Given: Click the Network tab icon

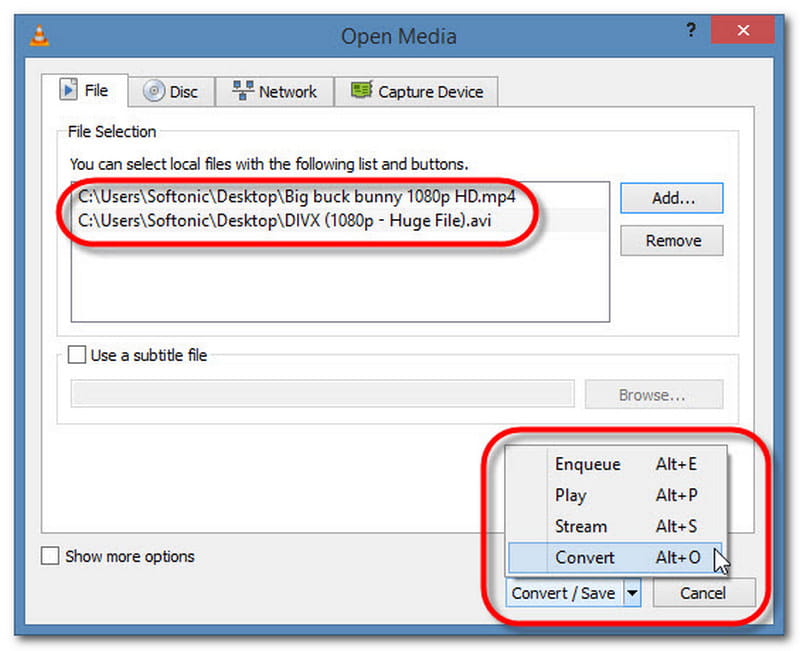Looking at the screenshot, I should coord(242,92).
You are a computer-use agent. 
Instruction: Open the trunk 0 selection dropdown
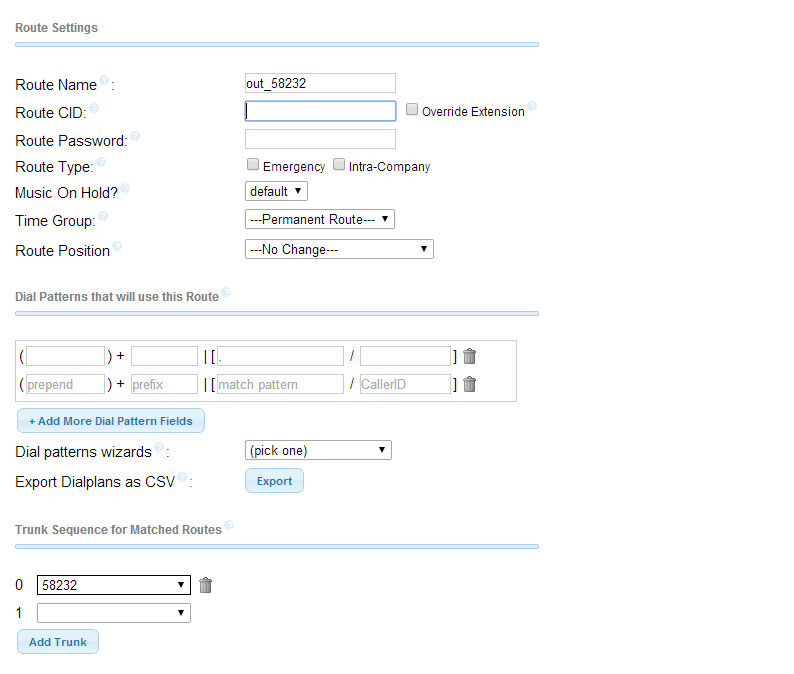click(x=113, y=585)
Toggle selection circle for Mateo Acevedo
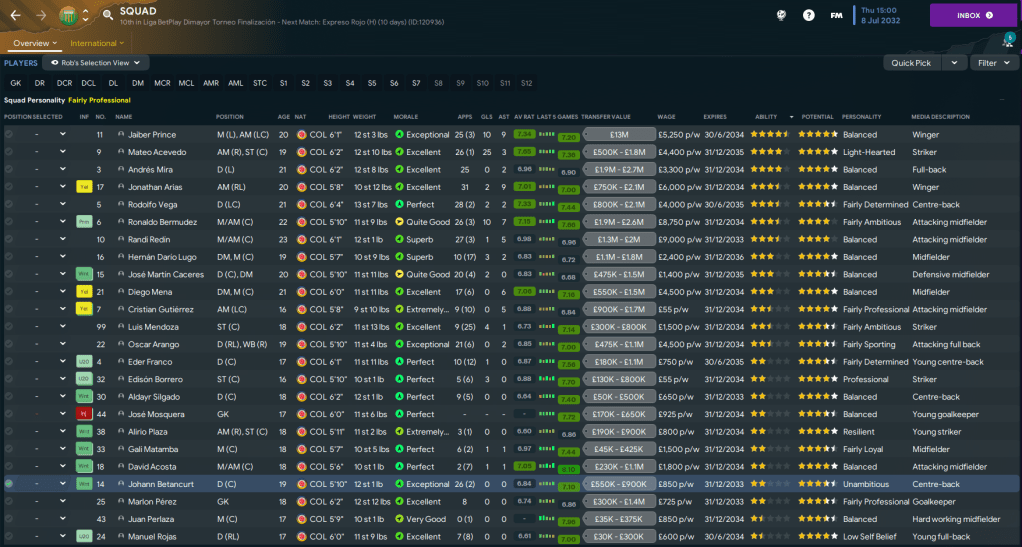Viewport: 1022px width, 547px height. tap(9, 152)
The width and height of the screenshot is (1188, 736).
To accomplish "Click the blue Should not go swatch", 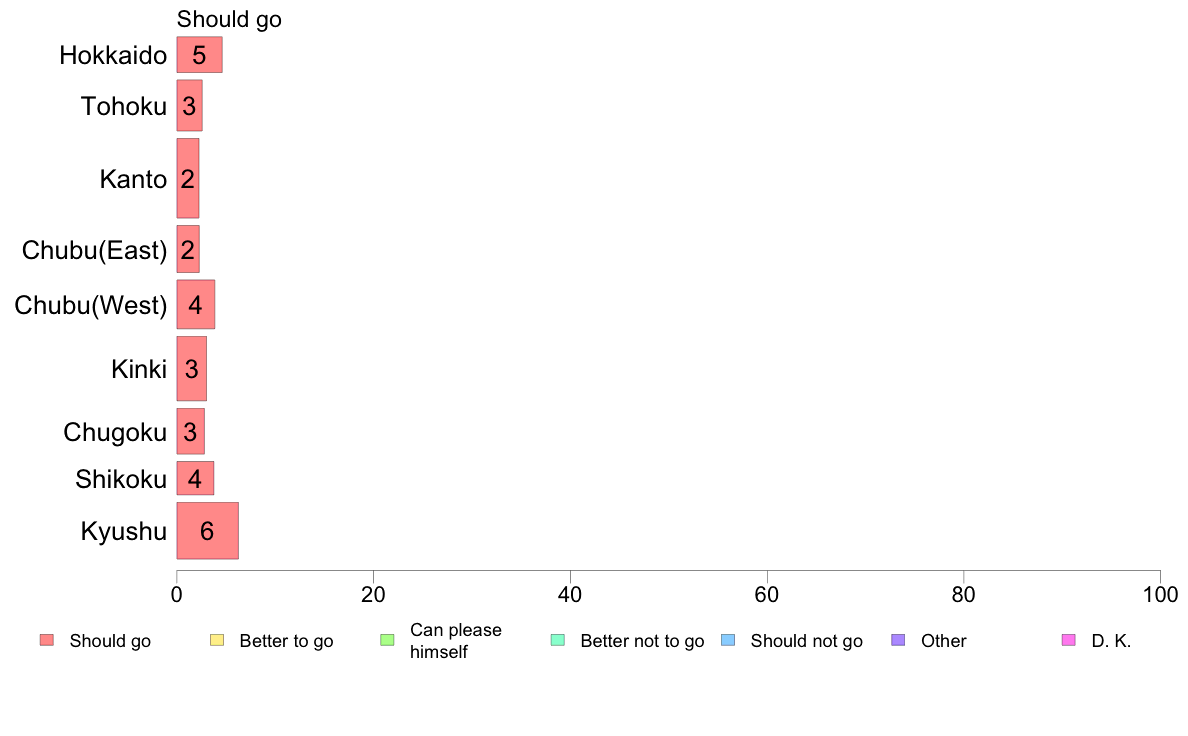I will pos(728,640).
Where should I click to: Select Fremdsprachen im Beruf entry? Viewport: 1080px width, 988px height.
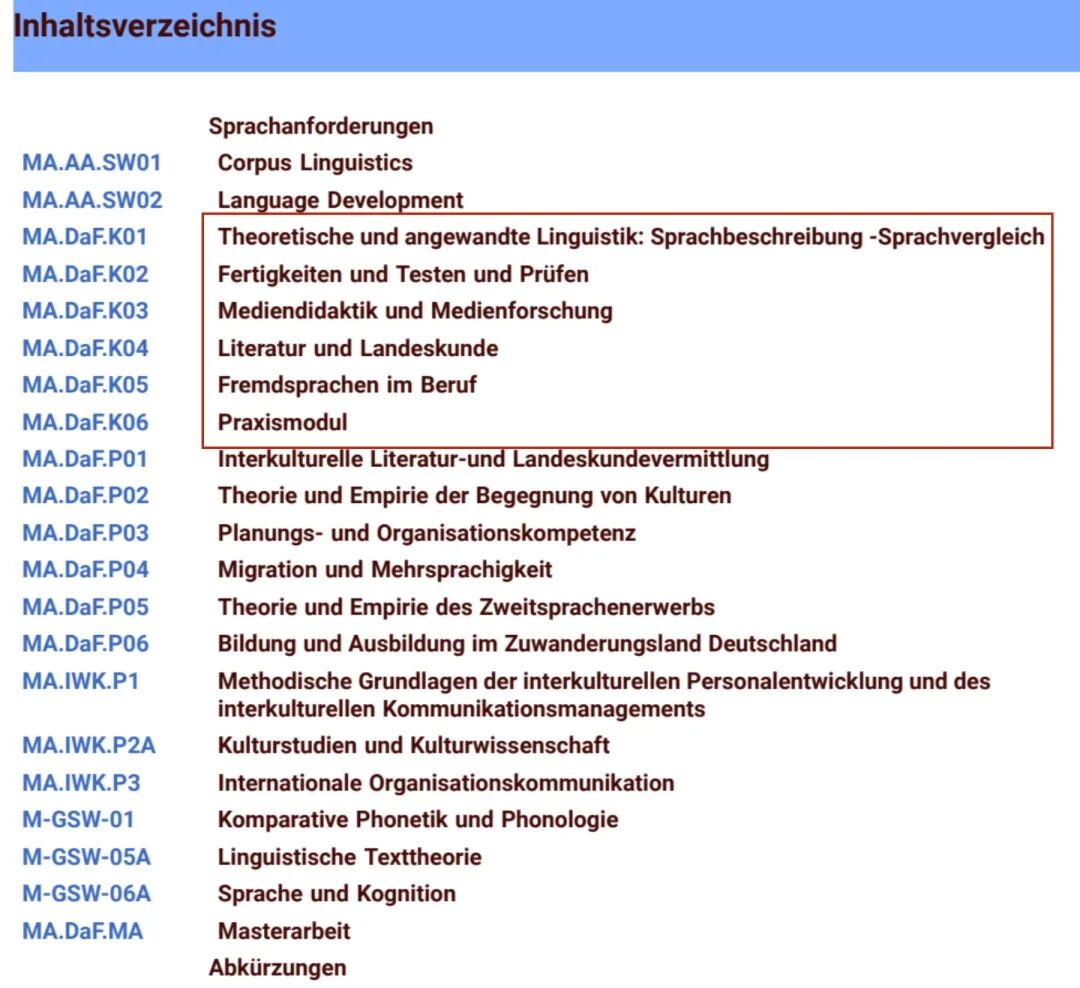[347, 385]
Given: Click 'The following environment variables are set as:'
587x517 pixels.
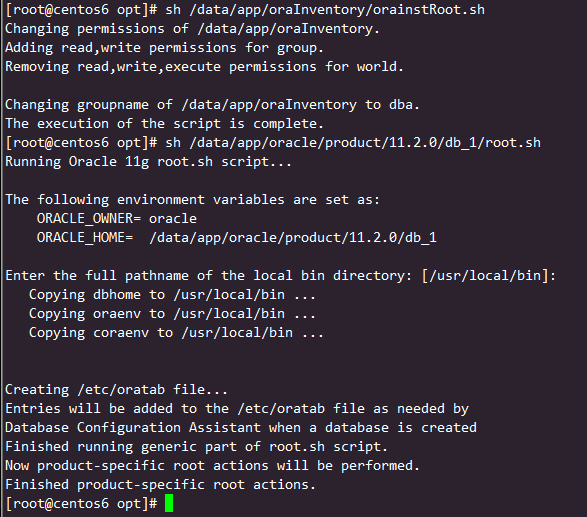Looking at the screenshot, I should click(192, 200).
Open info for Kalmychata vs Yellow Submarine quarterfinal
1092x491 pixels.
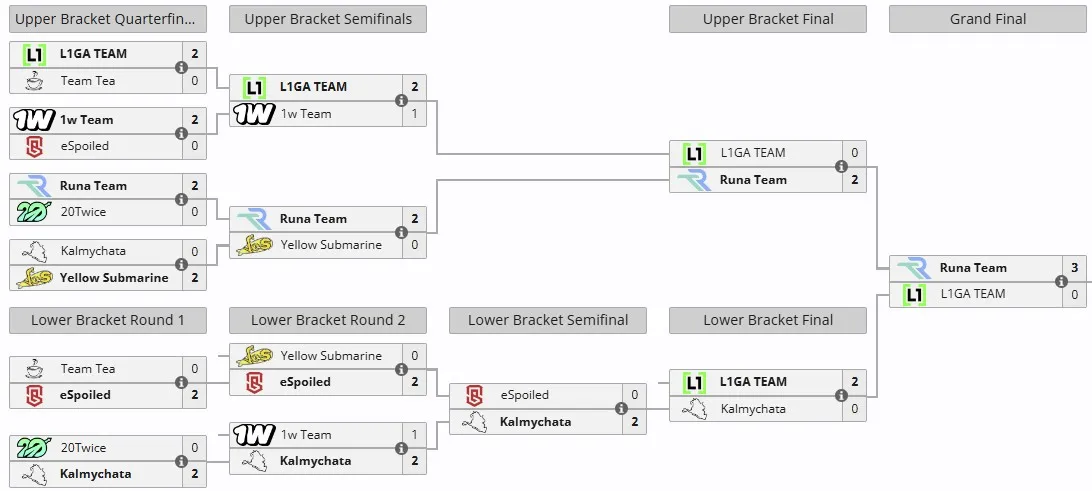pos(181,265)
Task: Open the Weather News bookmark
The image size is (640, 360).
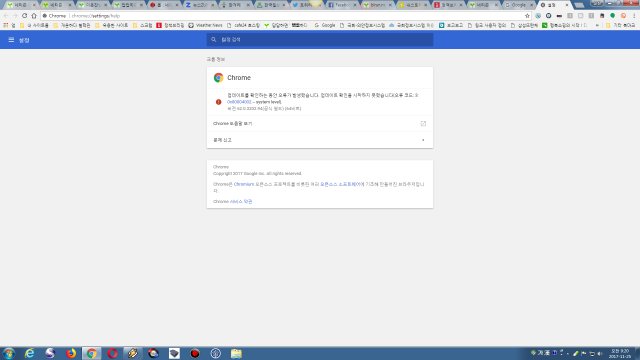Action: (x=205, y=25)
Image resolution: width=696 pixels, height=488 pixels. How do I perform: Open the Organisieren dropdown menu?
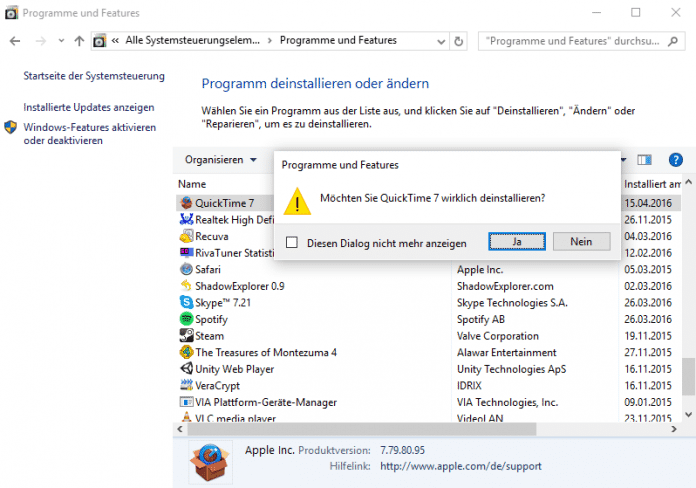[220, 160]
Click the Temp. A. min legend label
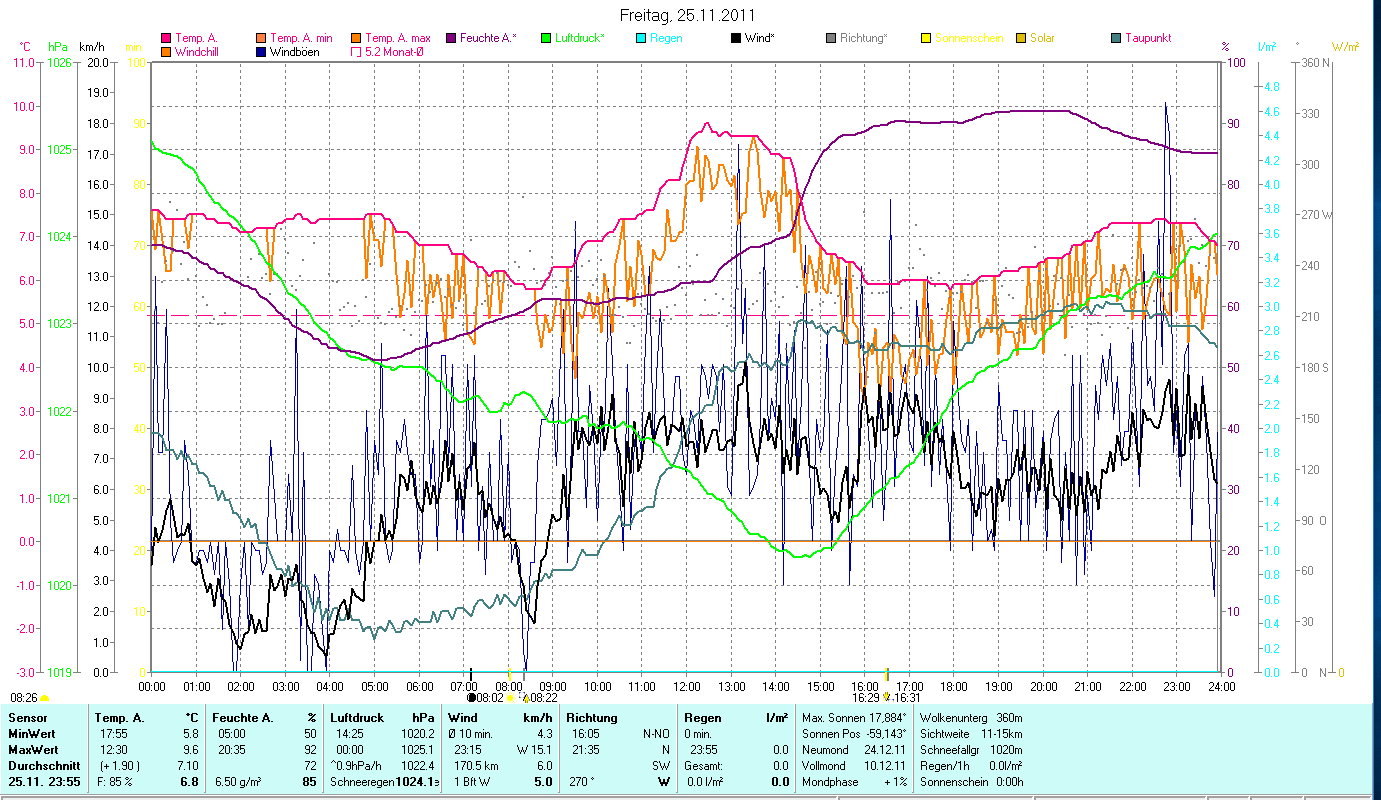This screenshot has height=800, width=1381. [x=303, y=38]
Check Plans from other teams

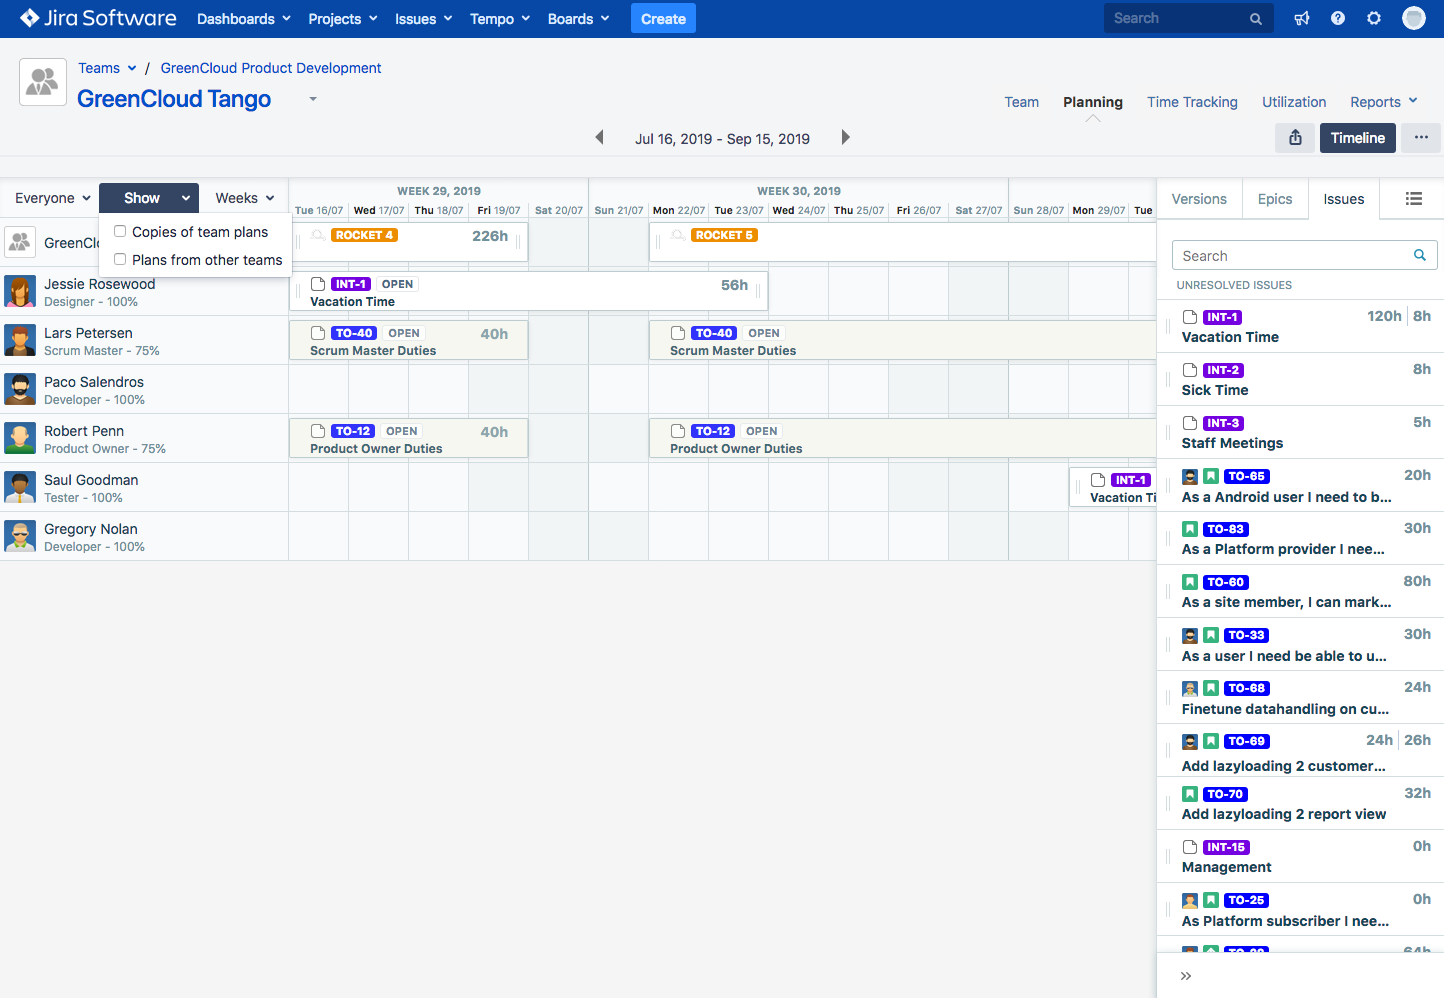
****
■ Work instructions: From the line containing "Given: Click 'The" through the last line of the records, both included, output those lines exactly and nothing else; skip the pictures.

■ Answer to this problem:
Given: Click 'The following environment variables are set as:'
587x517 pixels.
Looking at the screenshot, I should click(192, 200).
Open info for Kalmychata vs Yellow Submarine quarterfinal
1092x491 pixels.
pos(181,265)
Task: Open the Weather News bookmark
The image size is (640, 360).
Action: (x=205, y=25)
Image resolution: width=696 pixels, height=488 pixels. How do I perform: Open the Organisieren dropdown menu?
[220, 160]
Click the Temp. A. min legend label
This screenshot has height=800, width=1381. [x=303, y=38]
Check Plans from other teams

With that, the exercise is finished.